For the Canadiens, acquiring Drouin was necessary to replace the departed Alexander Radulov, however trading Sergachev– especially after trading Nathan Beaulieu to Buffalo– weakened their blue line depth and increased their average age.

Drouin wasn’t the only forward traded away from Tampa, as Nikita Gusev found himself victim of the 2017 Expansion Draft, whereby the Lightning sent Gusev, a 2017 2nd round pick and a 2018 4th round pick to the Vegas Golden Knights in exchange for future considerations (a.k.a. not selecting a certain player). Vegas claimed defenseman, Jason Garrison, as one of their own instead and the Bolts went on their way.

Finally, the post-Ben Bishop era Lightning that we got a glimpse of last season are exactly who we expect this season.
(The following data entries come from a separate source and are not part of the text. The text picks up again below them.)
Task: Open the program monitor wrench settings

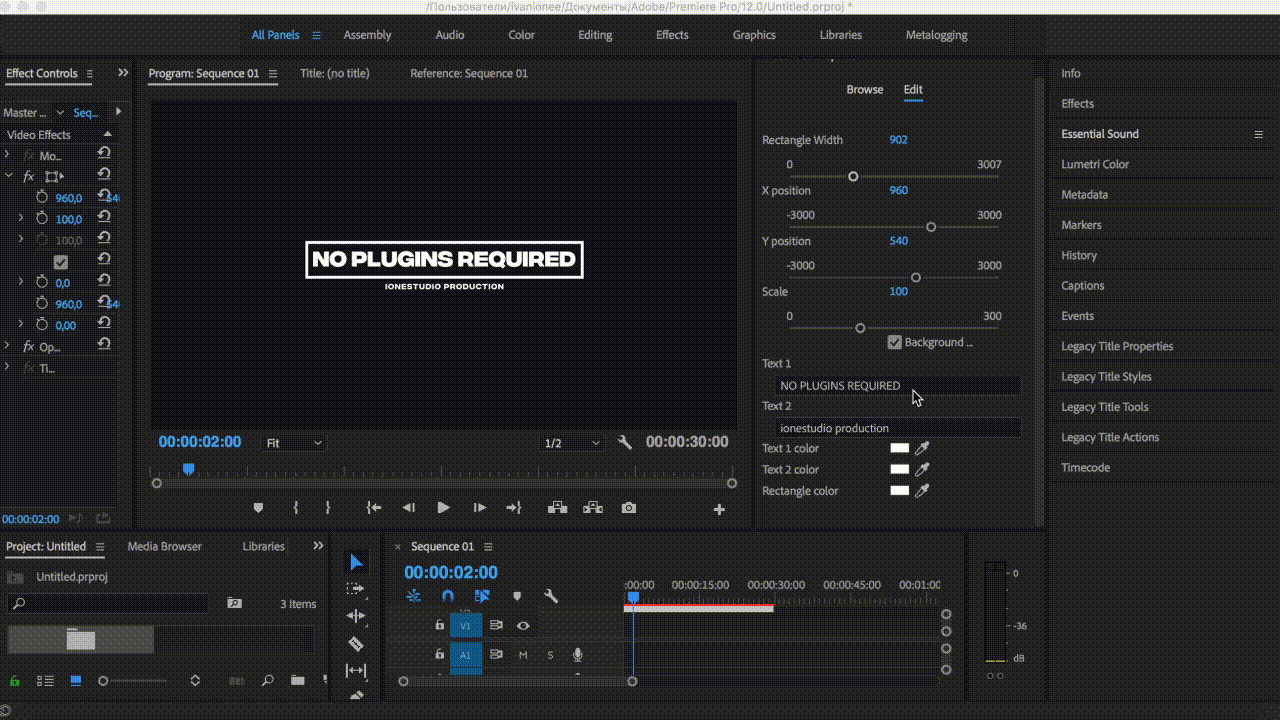Action: 625,442
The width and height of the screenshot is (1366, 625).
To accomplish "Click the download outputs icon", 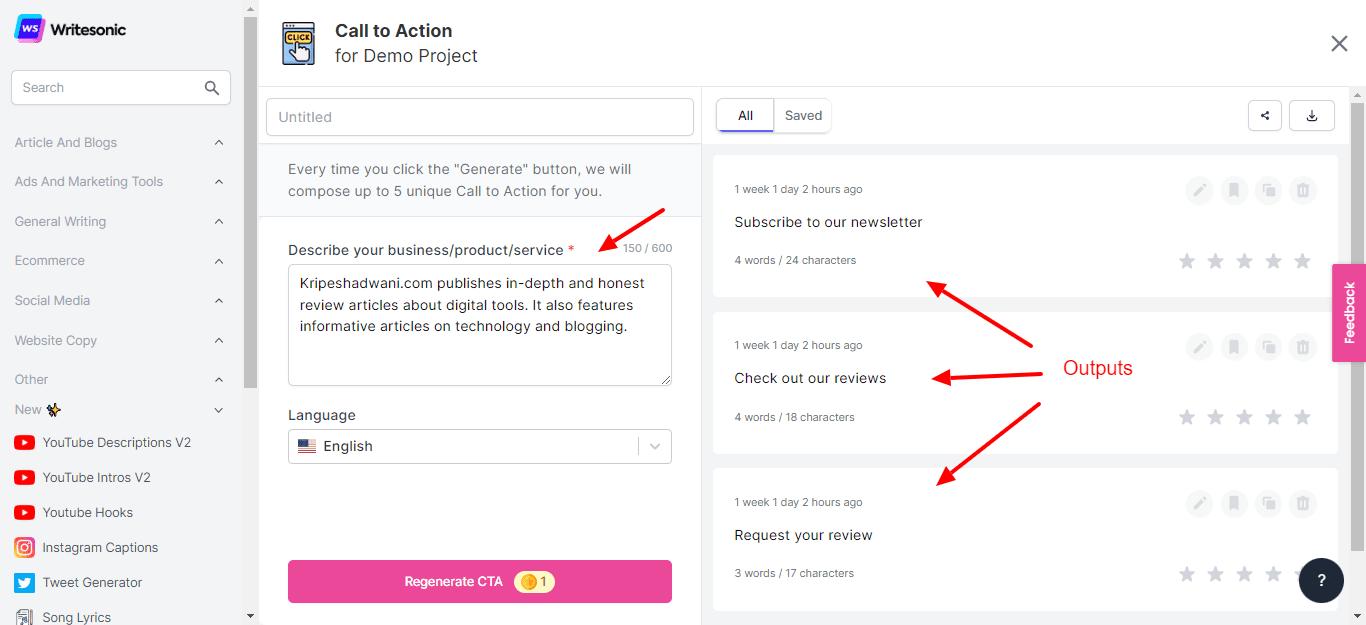I will coord(1312,116).
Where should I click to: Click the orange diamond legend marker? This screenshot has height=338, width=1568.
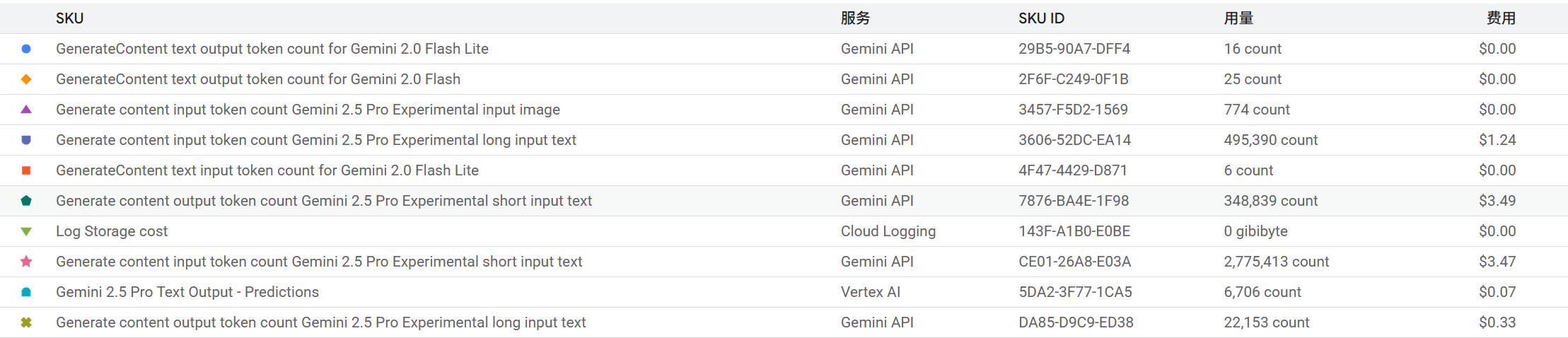(26, 79)
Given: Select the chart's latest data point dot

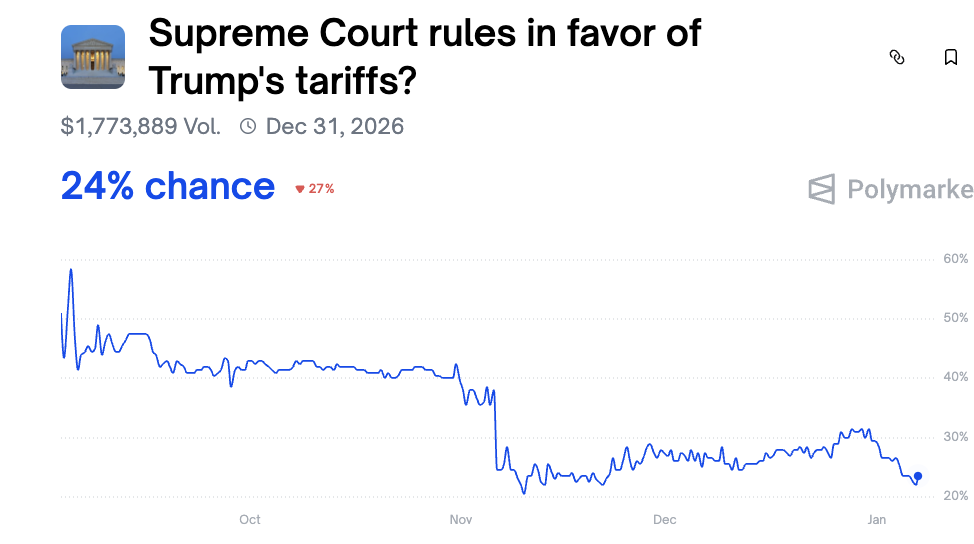Looking at the screenshot, I should [918, 476].
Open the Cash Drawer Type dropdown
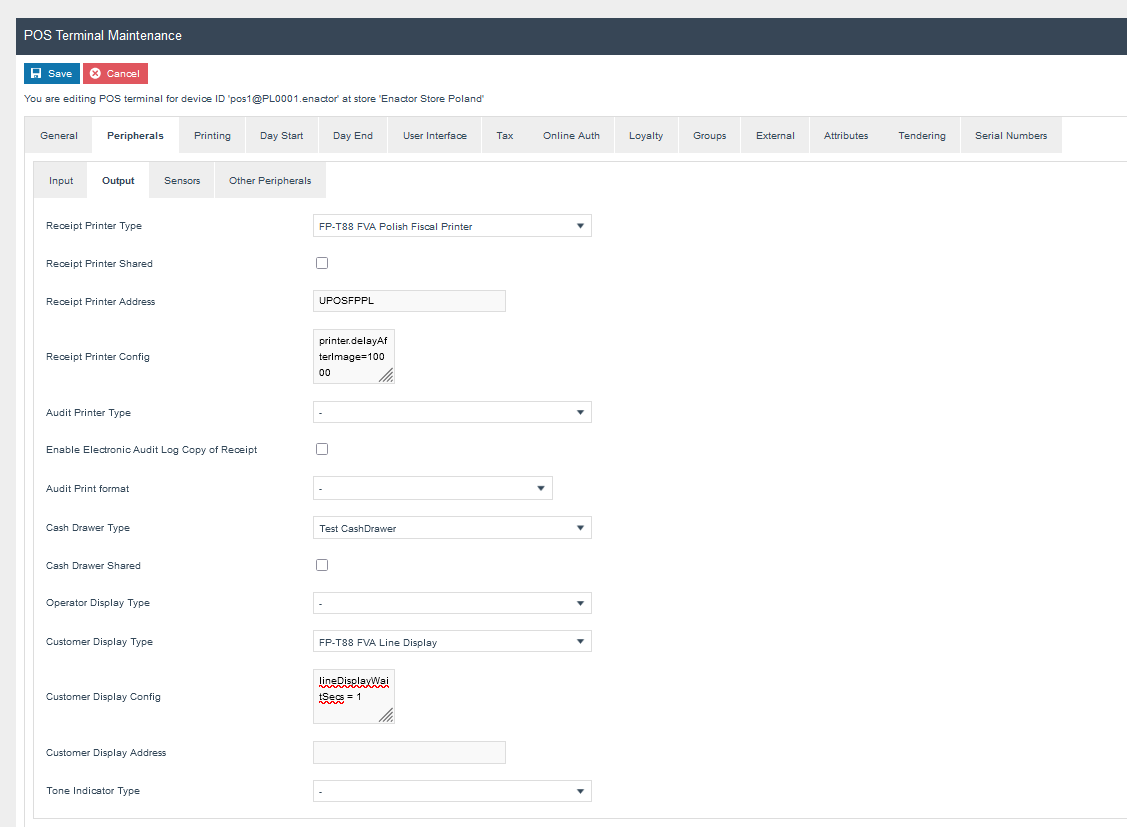 (x=452, y=528)
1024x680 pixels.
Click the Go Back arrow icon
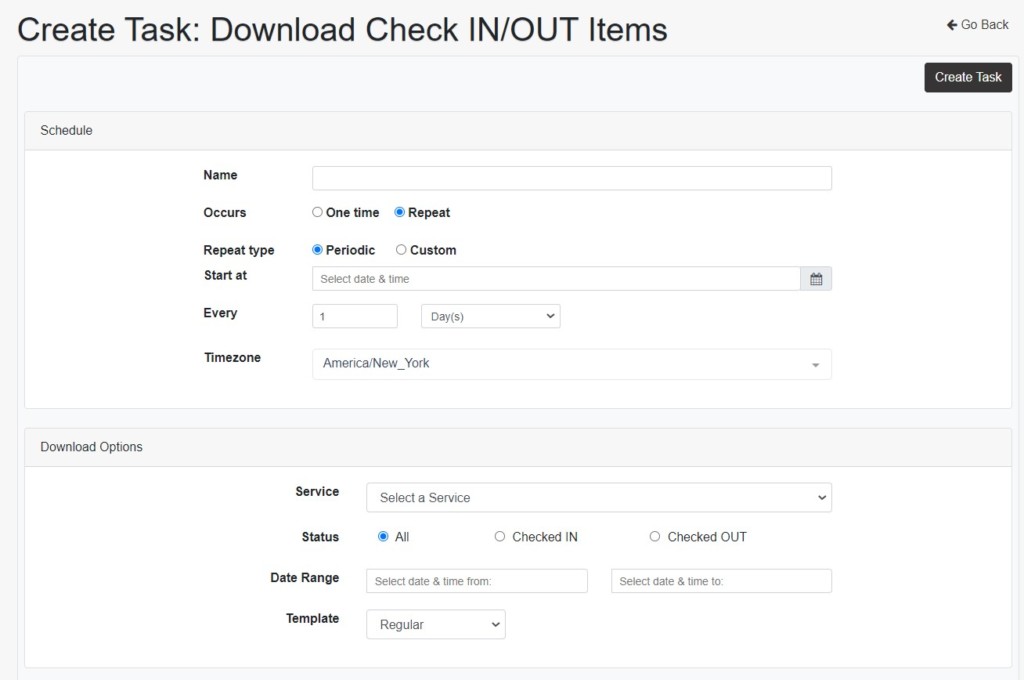[x=950, y=24]
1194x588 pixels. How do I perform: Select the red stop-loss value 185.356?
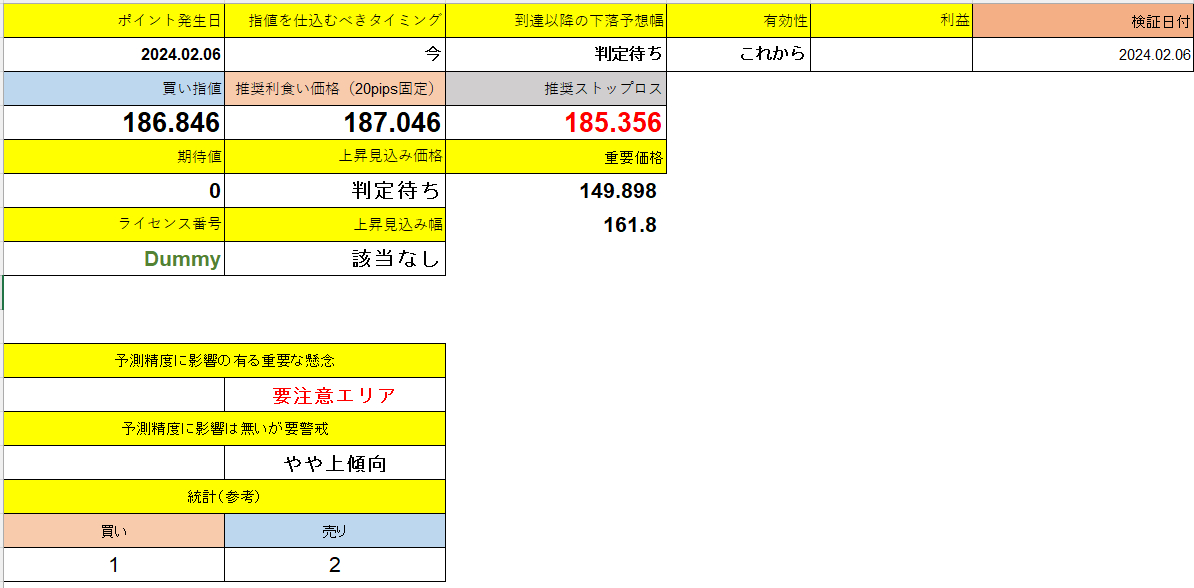556,122
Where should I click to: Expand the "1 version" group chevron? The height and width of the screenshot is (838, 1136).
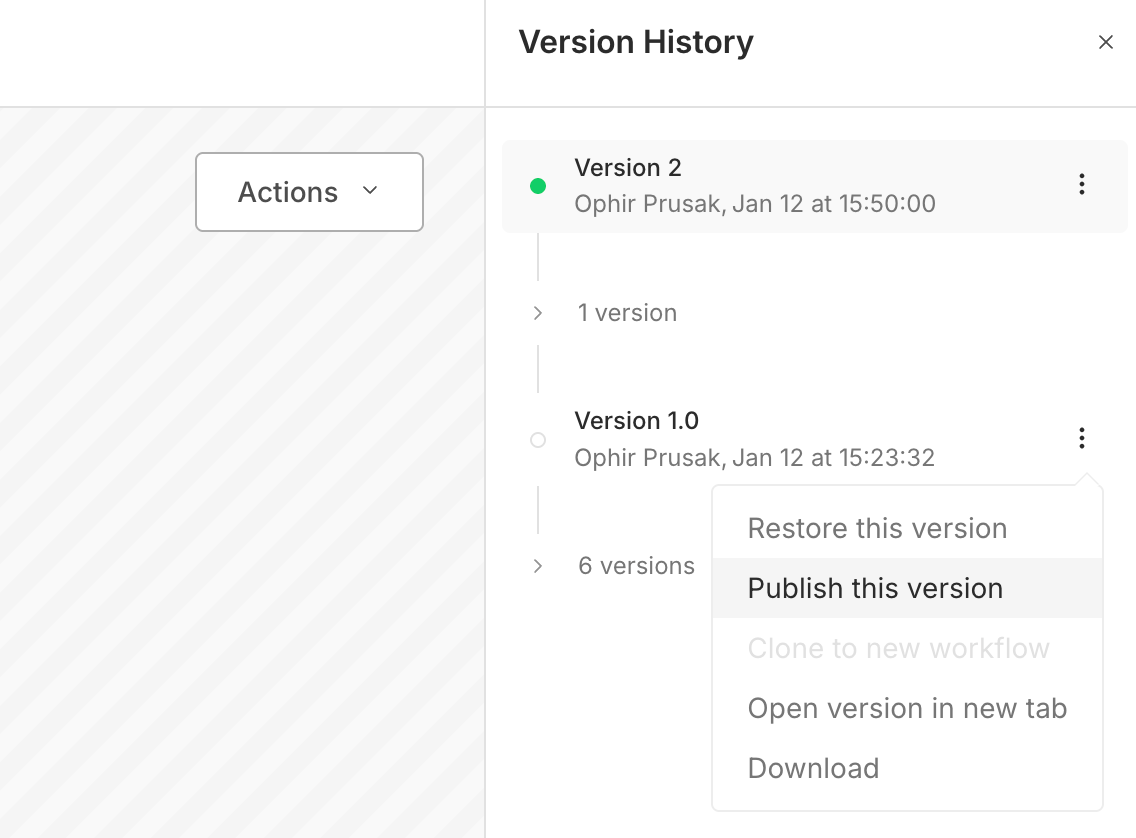pyautogui.click(x=538, y=313)
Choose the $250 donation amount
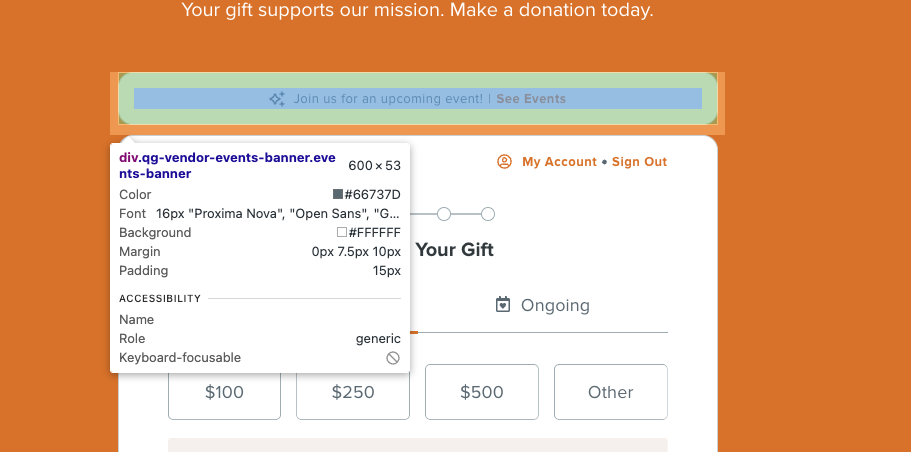The width and height of the screenshot is (911, 452). point(353,392)
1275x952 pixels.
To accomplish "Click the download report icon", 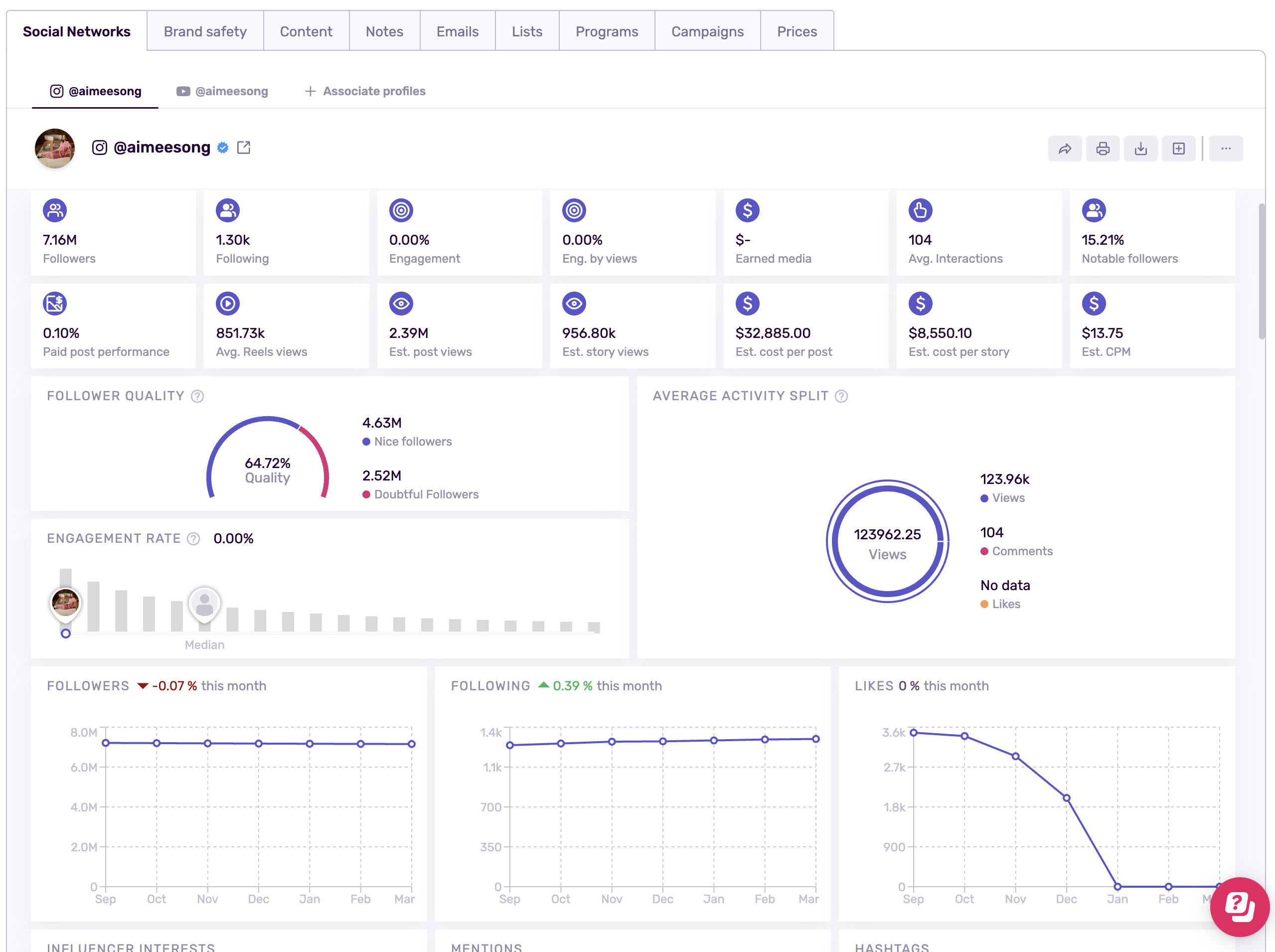I will (x=1141, y=148).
Andrei Vasilevskiy returns as the starting goaltender with Peter Budaj as his backup according to Yzerman and Jon Cooper’s master plan for getting Tampa back into the playoffs and maybe– just maybe– back into the Stanley Cup Final.

Of course, this meant that NHL-ready backup, Kristers Gudlevskis fell victim to being too good to sit lower in the depth chart, stopping pucks for the AHL’s Syracuse Crunch. The Lightning traded Gudlevskis to the New York Islanders this offseason and received forward, Carter Verhaeghe, in return.

Offseason Grade: C+

For what they had to address (re-sign everyone that you can and do nothing), Tampa had an average offseason. They added guys who replaced expendable parts (like most teams these days, shelling out one or two-year contracts) and they might have shot themselves in the foot in the immediate fallout of the Drouin trade. But like anything, only time will tell.

A “C+” here doesn’t reflect that they’ll be a bad team– they’ll be a playoff team in 2018– it merely reflects that they were smart this offseason and didn’t overspend, overcompensate in trading or have a lack of transactions.